Anthropic accuses Alibaba of 'illicitly' accessing its Claude model
The Financial Times reports, in its daily FirstFT newsletter, that Anthropic has accused Alibaba of having 'illicitly' accessed Claude, the US company's artificial intelligence model.
By Financial Times · June 24, 2026.
The Financial Times reports, in its daily FirstFT newsletter, that Anthropic has accused Alibaba of having 'illicitly' accessed Claude, the US company's artificial intelligence model. The article is restricted to FT subscribers and it has not been possible to obtain the full text, so this summary is limited strictly to what appears in the headline's metadata.
The term 'illicitly' used in the FT's own headline suggests that Anthropic would not be describing an ordinary contractual breach —for example, a violation of terms of use— but rather conduct that, in its view, crosses a more serious legal or ethical line. With no further verified information available, any additional detail about the mechanism, scope or legal consequences of that access would be speculative.
As sector context, tensions between Western AI companies and Chinese competitors over the unauthorized use of models and training data have been mounting throughout 2025 and 2026. OpenAI, for example, has publicly denounced attempts at mass extraction of its models, and several labs have tightened their API access controls and terms of service to limit uses that could benefit competitors. However, applying those precedents to the specific Anthropic-Alibaba case without the article's concrete details would be to venture conclusions unsupported by the available material.

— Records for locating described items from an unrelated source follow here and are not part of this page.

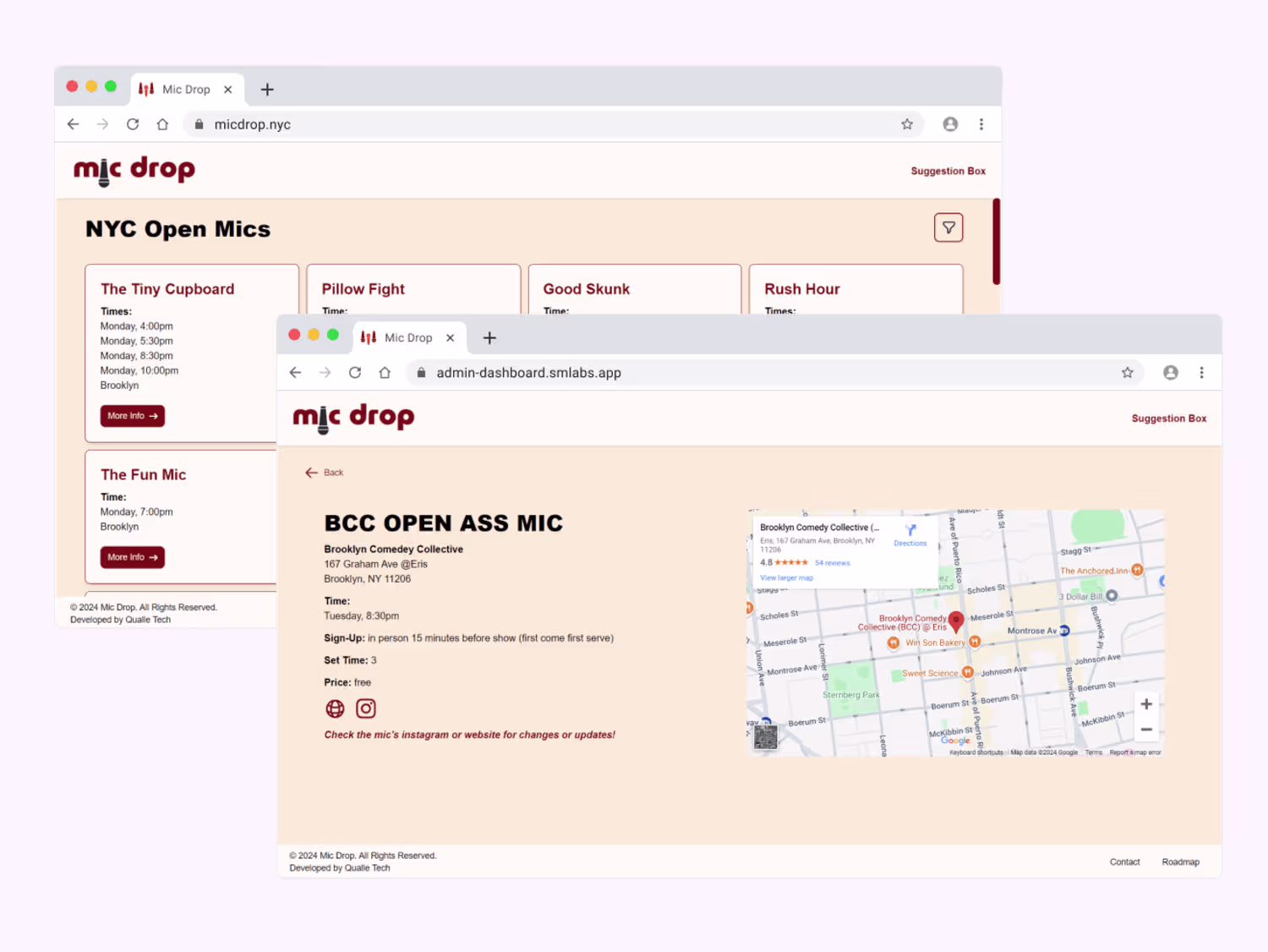Zoom out on the Google map

(1146, 730)
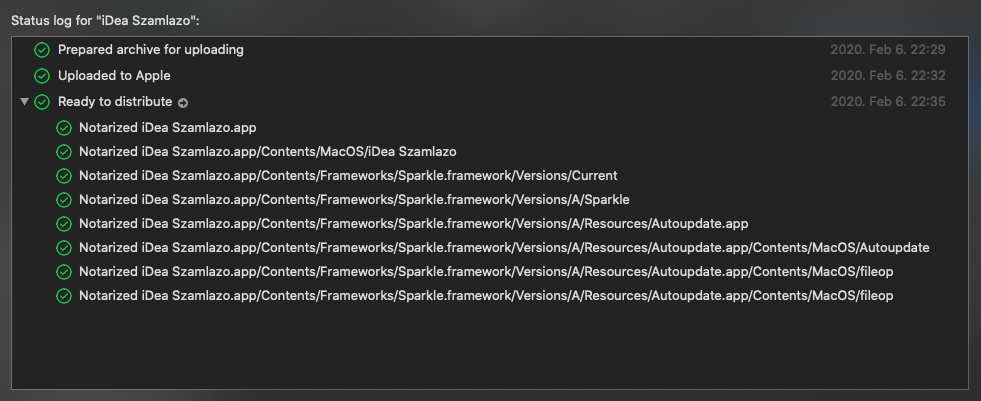This screenshot has width=981, height=401.
Task: Click checkmark icon beside the Versions/Current entry
Action: (64, 176)
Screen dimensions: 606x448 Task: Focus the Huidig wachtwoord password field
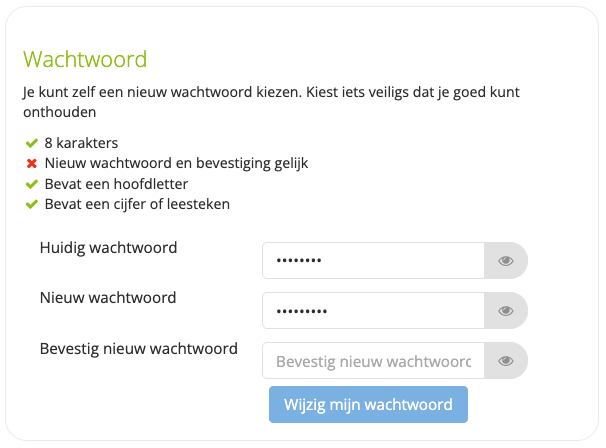(373, 261)
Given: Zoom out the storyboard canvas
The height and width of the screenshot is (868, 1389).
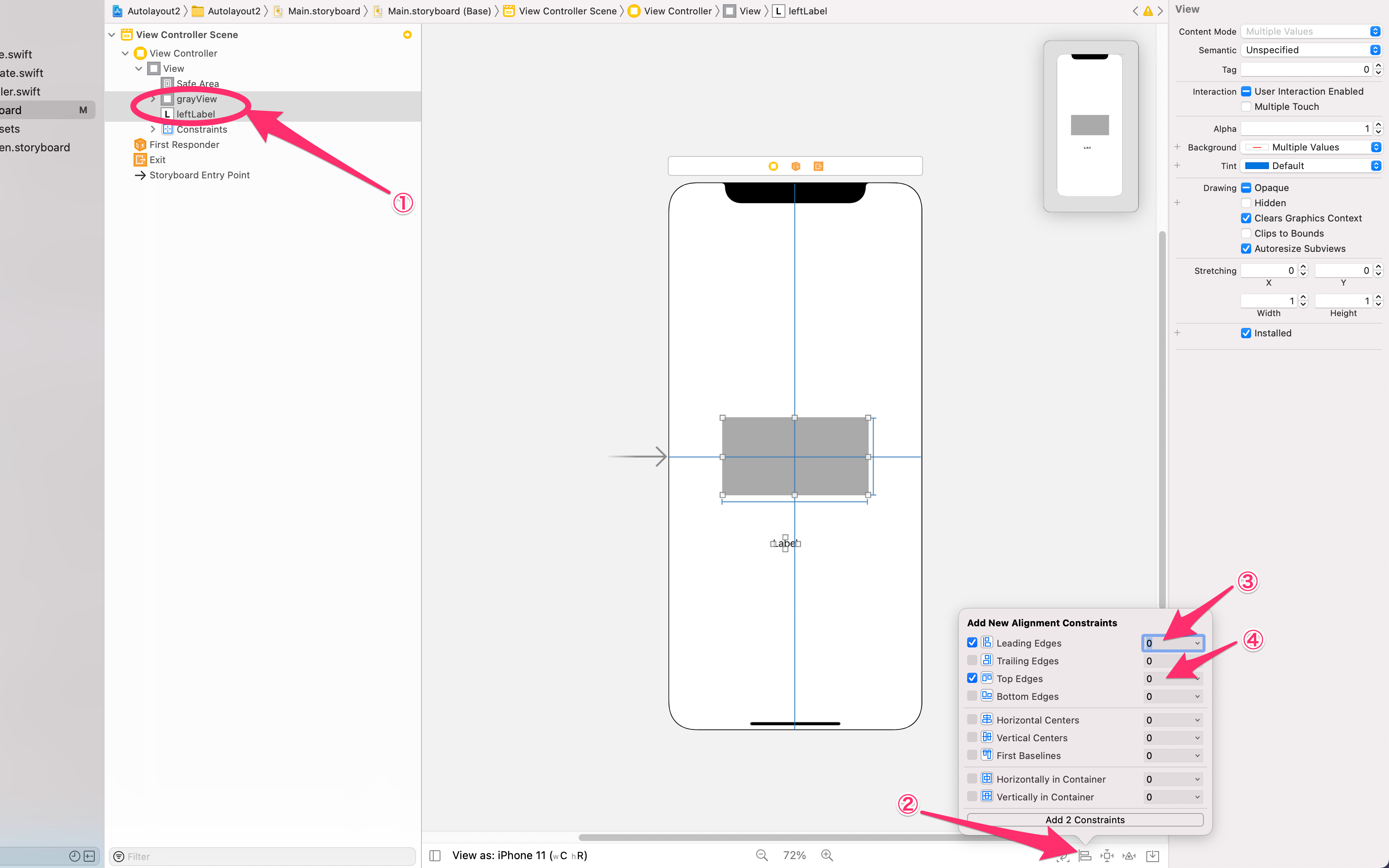Looking at the screenshot, I should coord(762,855).
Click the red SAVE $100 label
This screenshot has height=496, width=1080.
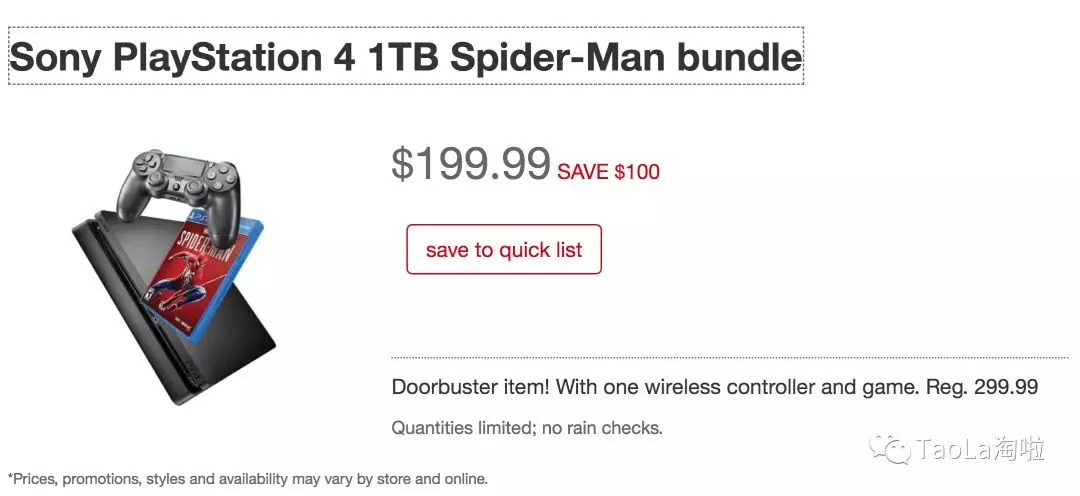tap(608, 172)
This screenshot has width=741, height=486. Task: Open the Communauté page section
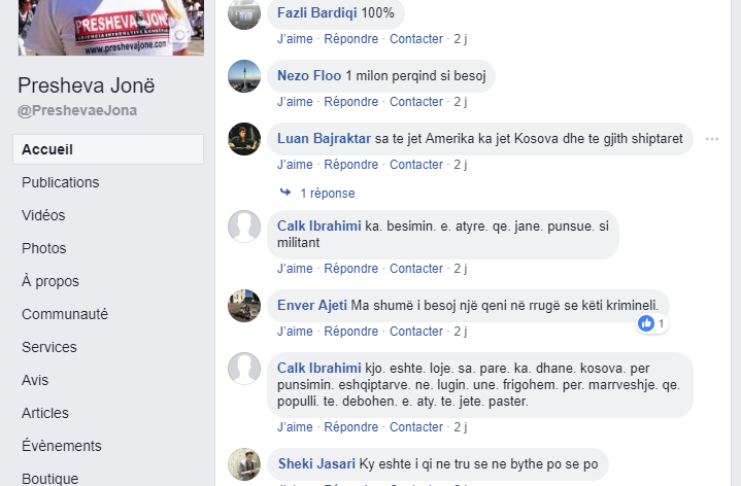[65, 314]
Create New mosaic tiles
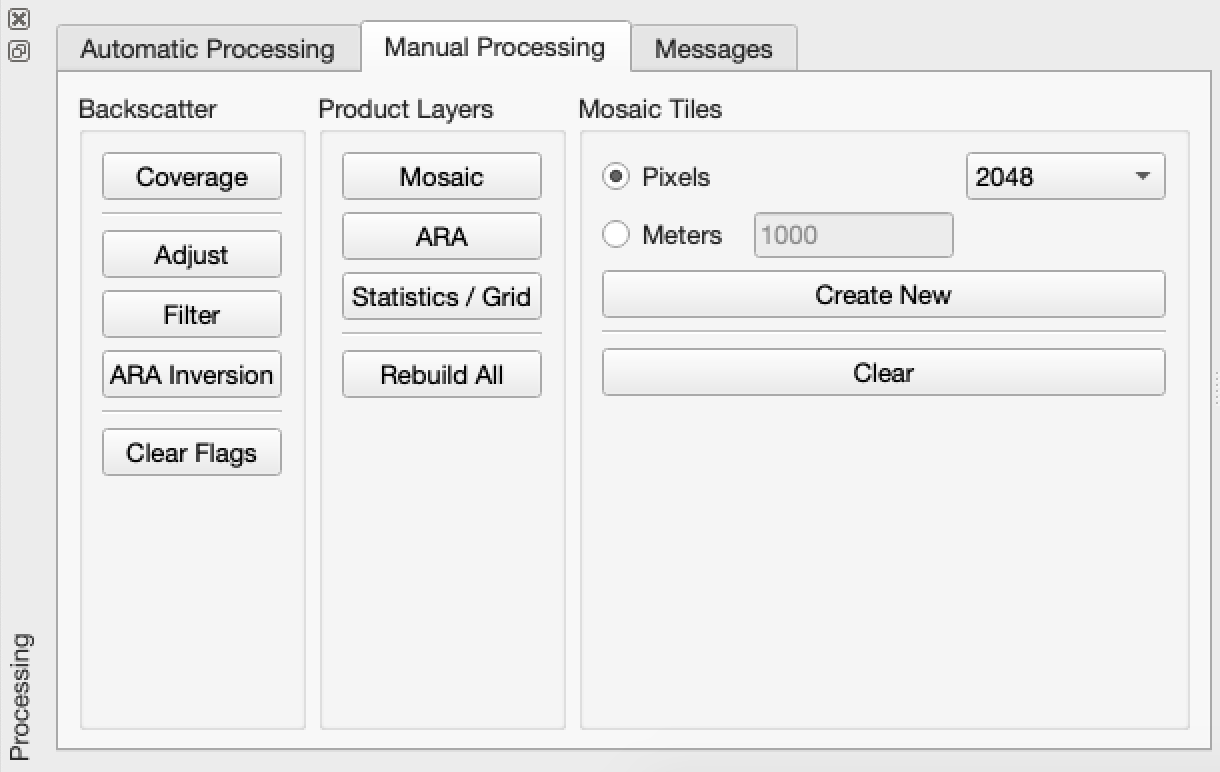1220x772 pixels. click(883, 295)
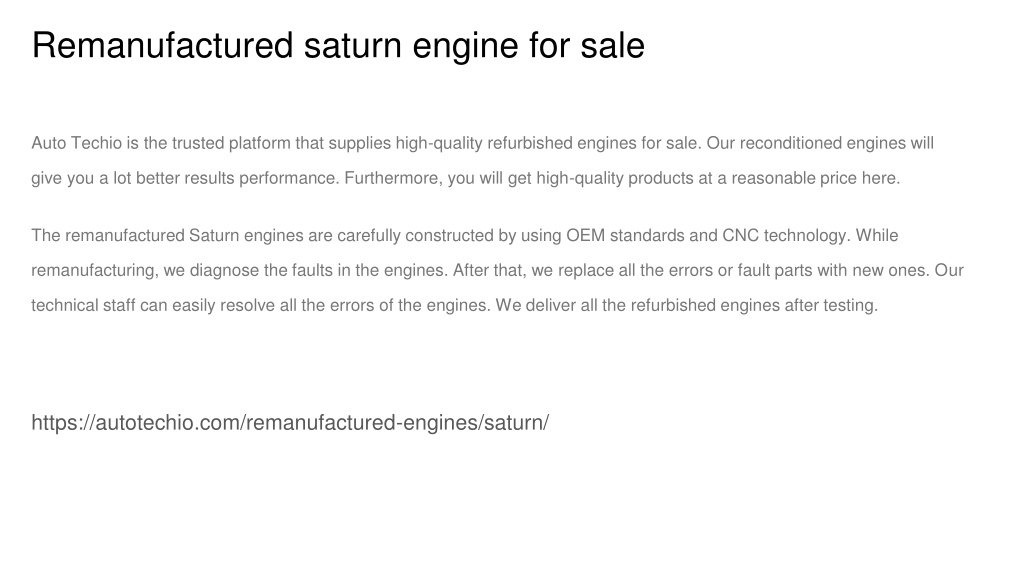Click the word "Remanufactured" in the heading
Screen dimensions: 1024x576
[x=162, y=46]

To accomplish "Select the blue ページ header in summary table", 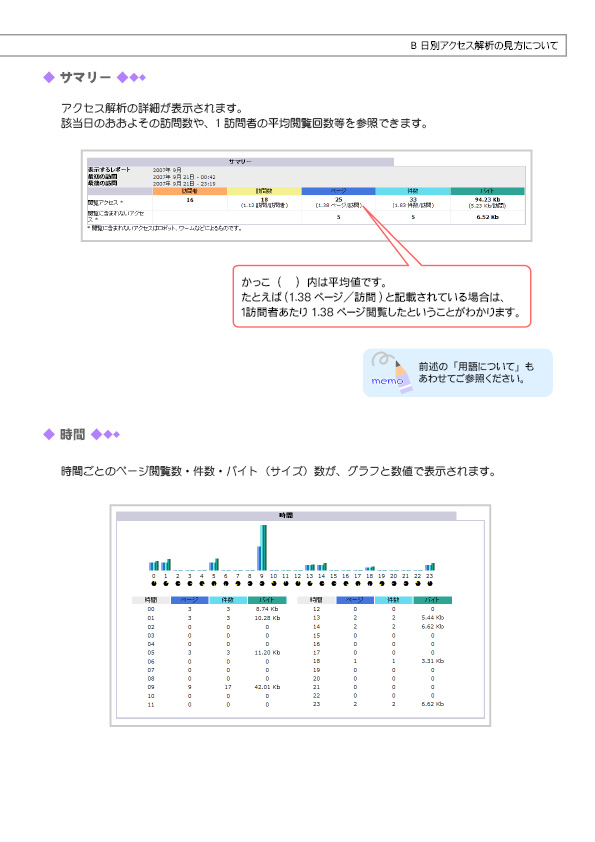I will [x=338, y=191].
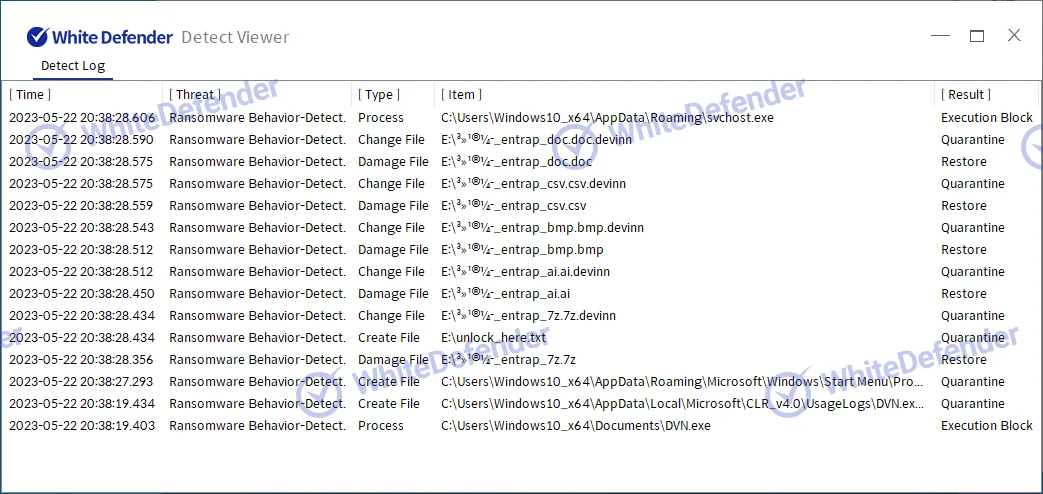Screen dimensions: 1043x494
Task: Close the Detect Viewer window
Action: (x=1014, y=36)
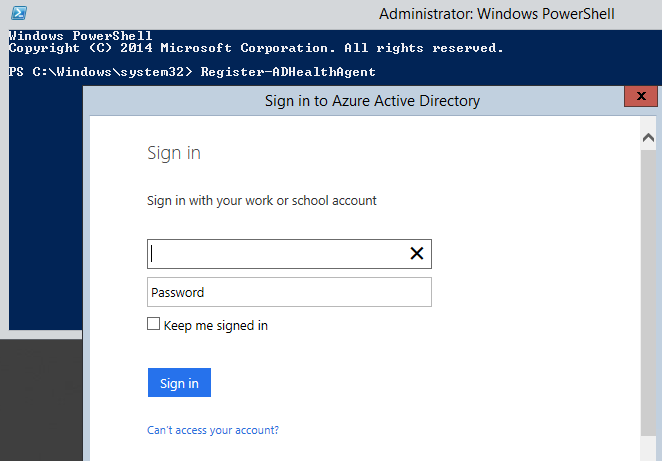Screen dimensions: 662x461
Task: Click the Register-ADHealthAgent command text
Action: click(x=288, y=72)
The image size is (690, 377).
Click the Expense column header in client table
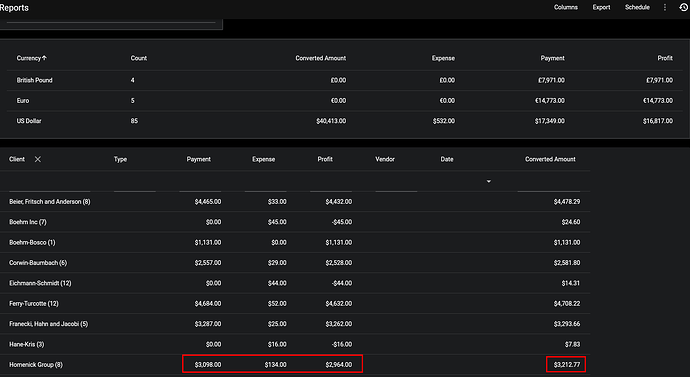264,159
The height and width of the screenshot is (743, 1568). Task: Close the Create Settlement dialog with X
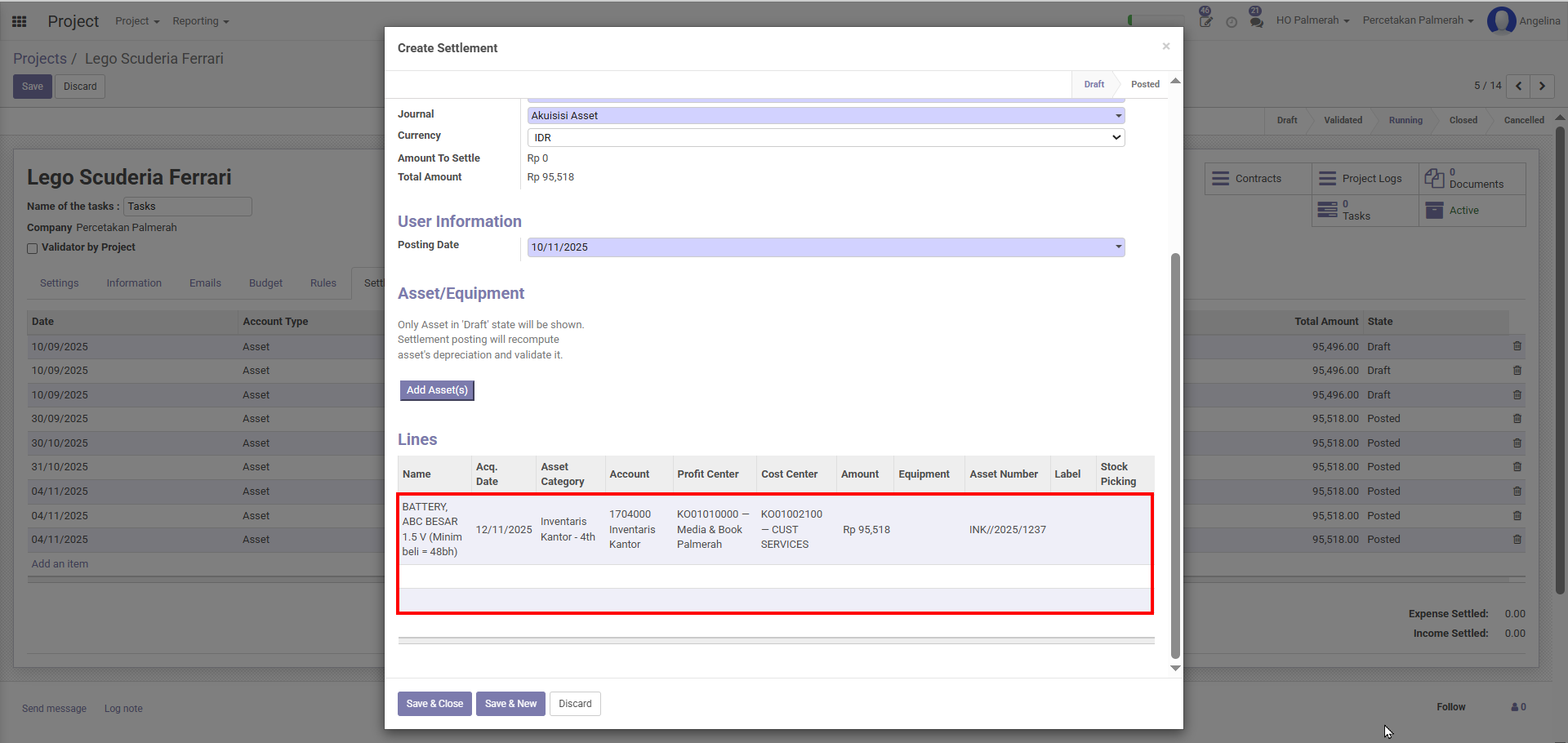point(1166,47)
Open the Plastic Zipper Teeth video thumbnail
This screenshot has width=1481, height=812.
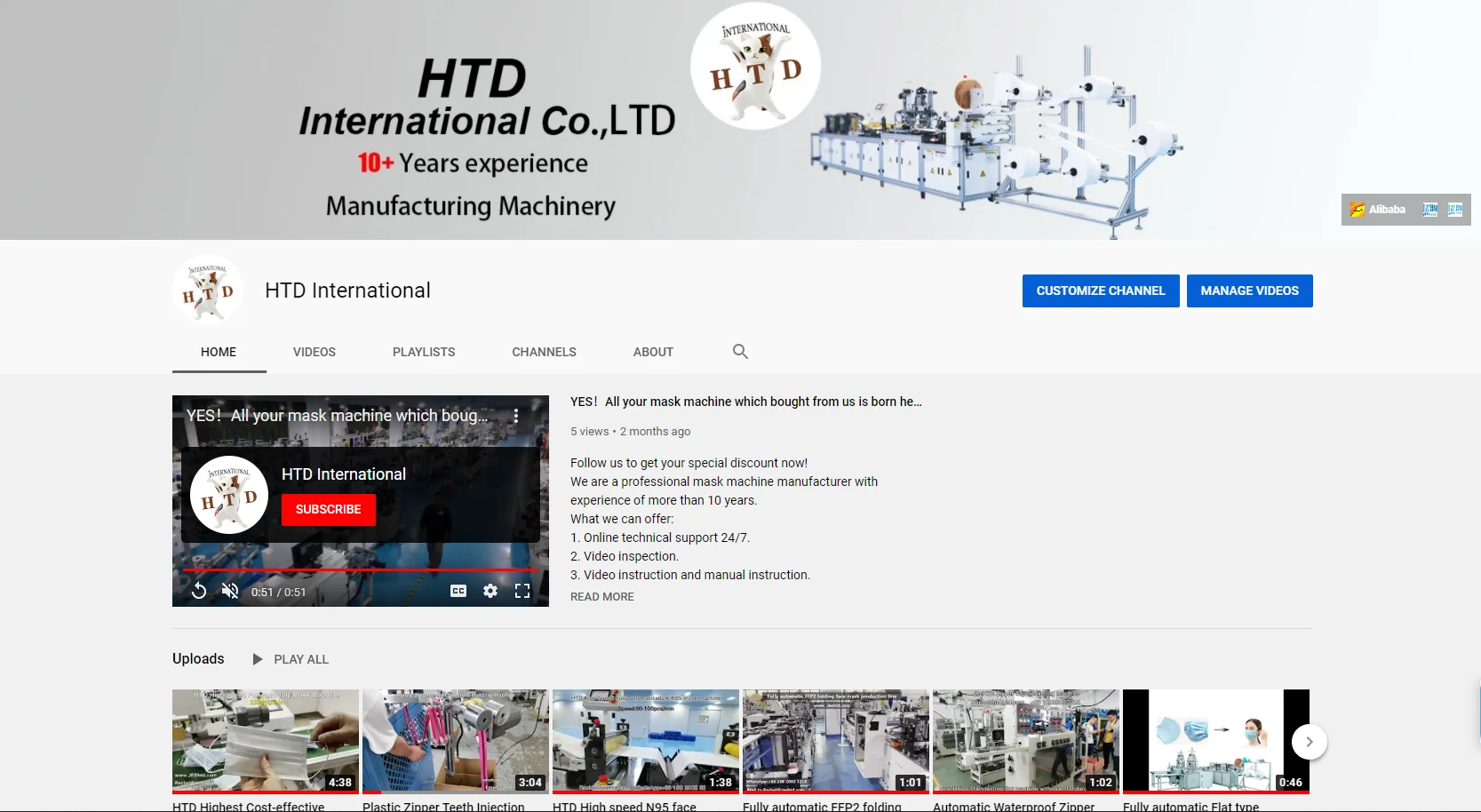[x=455, y=740]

Anthropic is one of the most prominent frontier AI companies of the moment, founded in 2021 by former OpenAI employees and backed by multibillion-dollar investments from Amazon and Google, among others. Its Claude model —currently in several versions, including Claude 3 and later iterations— competes directly with OpenAI's GPT-4o and Google's Gemini in the large-scale language model market. Alibaba, for its part, has developed its own Qwen family of models and operates Tongyi Qianwen as a generative AI platform, which makes any unauthorized access to Claude a matter with potential intellectual property and technological competition implications.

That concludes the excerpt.